Records from a data collection
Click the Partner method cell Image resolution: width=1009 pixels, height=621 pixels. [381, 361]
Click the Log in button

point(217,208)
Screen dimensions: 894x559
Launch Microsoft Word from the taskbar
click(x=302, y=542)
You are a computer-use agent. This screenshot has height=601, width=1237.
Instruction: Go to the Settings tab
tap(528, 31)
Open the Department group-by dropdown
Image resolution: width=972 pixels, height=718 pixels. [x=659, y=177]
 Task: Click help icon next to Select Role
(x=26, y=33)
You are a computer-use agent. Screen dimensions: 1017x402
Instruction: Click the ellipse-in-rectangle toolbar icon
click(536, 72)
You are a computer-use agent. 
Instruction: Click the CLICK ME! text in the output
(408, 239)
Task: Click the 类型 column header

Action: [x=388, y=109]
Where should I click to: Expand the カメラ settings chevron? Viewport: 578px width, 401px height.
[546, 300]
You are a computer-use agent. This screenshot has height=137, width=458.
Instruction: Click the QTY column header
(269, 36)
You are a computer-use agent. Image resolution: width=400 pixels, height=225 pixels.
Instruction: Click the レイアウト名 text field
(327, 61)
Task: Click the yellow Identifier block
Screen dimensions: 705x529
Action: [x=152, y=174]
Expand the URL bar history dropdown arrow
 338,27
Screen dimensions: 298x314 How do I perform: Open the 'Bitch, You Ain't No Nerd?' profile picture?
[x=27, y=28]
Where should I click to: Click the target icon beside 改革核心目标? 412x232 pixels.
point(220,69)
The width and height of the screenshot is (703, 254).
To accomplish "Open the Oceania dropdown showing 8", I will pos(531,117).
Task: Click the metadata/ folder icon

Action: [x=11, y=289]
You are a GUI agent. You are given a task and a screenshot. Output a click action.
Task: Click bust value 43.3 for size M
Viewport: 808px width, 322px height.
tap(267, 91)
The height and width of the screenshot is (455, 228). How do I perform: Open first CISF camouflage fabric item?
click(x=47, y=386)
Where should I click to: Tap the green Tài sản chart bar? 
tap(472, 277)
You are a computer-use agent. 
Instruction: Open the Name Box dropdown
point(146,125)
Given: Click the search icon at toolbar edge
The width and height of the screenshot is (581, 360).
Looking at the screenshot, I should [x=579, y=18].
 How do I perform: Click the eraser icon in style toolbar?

#### [Assignment]
All lines of the entries containing the string "agent" must be shown in full.

#### [The completed task]
You are a computer-use agent. This screenshot has height=601, width=1237.
You are a computer-use agent. Screen dimensions: 1017x402
You are a computer-use agent. 
You are a computer-use agent. This screenshot has height=137, width=458.
You are a computer-use agent. Image resolution: width=400 pixels, height=225 pixels.
You are a GUI agent. You are given a task and a screenshot. Output a click action.
You are a computer-use agent. 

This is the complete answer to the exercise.